Por Instituto Phomenta 4 de julho de 2026
Você com certeza já viveu essa cena: o processo de seleção de voluntários foi um sucesso, a reunião de integração é melhor ainda e todo mundo sai motivado. Duas semanas depois, metade do grupo some sem dar notícias, os e-mails ficam sem resposta e, na hora daquela ação crucial, a coordenação precisa se desdobrar porque metade dos confirmados cancelou em cima da hora. Se a rotina da sua ONG parece um eterno ciclo de recrutar pessoas para cobrir o desfalque das anteriores, saiba que você não está só.

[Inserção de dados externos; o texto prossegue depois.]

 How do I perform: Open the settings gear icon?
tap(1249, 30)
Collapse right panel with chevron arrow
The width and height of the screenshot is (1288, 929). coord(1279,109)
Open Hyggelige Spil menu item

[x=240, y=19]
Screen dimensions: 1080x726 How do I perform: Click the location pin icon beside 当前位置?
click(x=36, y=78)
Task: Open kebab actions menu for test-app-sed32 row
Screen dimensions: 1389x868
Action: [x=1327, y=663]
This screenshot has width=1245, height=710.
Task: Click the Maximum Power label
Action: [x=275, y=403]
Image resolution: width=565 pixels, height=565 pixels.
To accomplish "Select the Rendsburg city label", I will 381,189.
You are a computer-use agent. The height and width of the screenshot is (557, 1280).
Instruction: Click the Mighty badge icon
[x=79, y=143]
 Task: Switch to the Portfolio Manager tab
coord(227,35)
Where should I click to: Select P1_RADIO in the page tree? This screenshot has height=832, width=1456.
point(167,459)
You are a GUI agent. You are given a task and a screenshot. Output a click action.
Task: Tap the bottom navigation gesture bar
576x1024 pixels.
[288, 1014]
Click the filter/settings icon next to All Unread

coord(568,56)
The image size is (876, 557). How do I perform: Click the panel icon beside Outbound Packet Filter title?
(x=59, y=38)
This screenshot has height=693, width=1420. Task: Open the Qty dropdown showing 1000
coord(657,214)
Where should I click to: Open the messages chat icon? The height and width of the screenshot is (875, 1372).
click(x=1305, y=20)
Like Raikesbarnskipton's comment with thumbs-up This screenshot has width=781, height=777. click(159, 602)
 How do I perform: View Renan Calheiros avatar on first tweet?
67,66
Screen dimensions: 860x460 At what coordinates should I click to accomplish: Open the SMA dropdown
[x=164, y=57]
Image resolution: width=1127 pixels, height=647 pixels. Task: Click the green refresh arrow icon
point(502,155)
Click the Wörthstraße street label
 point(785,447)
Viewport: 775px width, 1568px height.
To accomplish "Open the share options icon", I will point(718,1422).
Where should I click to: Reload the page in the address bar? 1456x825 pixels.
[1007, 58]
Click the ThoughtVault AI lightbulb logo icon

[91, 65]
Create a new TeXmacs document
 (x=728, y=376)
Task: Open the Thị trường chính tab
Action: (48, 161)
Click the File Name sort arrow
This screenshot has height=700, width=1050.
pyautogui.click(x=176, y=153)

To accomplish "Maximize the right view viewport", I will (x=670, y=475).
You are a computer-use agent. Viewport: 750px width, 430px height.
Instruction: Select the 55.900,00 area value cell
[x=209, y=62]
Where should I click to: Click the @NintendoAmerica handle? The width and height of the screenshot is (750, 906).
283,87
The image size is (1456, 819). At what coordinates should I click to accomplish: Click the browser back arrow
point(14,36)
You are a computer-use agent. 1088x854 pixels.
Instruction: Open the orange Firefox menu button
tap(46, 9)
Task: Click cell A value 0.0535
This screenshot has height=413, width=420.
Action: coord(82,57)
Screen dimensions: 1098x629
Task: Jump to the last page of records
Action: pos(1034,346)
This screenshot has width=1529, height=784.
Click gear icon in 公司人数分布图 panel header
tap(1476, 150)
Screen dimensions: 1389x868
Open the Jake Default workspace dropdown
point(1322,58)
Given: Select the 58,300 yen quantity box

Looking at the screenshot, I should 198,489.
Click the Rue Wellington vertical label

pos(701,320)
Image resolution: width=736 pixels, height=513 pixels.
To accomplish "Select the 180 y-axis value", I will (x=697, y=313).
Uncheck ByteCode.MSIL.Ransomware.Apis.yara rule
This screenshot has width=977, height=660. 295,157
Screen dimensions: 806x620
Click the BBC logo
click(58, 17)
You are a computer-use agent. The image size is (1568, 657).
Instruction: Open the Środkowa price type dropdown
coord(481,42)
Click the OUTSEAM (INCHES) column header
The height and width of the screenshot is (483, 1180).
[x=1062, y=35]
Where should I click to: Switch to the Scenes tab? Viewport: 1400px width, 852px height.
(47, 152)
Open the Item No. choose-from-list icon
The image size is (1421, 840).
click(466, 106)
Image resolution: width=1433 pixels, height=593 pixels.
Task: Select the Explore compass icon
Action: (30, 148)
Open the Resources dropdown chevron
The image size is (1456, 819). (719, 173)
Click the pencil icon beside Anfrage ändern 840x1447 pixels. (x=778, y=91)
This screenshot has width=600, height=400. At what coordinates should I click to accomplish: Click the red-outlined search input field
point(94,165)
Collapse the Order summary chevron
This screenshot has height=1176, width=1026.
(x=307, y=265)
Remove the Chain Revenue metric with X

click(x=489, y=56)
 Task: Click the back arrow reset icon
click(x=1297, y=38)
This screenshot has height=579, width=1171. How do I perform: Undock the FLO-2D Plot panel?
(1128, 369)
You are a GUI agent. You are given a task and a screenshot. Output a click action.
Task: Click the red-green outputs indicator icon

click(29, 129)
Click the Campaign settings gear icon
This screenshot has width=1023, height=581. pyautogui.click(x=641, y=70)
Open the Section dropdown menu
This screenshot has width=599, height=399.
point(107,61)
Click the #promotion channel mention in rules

Manter voluntários conectados a uma causa a longo prazo é um dos maiores desafios de gestão no Terceiro Setor. Para entender o tamanho do problema, basta olhar para o cenário nacional. Os dados da Pesquisa Voluntariado no Brasil, realizada pelo IDIS/Datafolha (2021) afirmam que, dos 57 milhões de brasileiros e brasileiras que realizam ou já realizaram trabalhos voluntários, apenas 12% fazem ações regularmente. Ainda de acordo com a pesquisa, embora o desejo de fazer o bem seja alto no país, entre os voluntários insatisfeitos e menos entusiasmados aparece a falta de motivação e de apoio/recursos, como fatores que trazem desengajamento.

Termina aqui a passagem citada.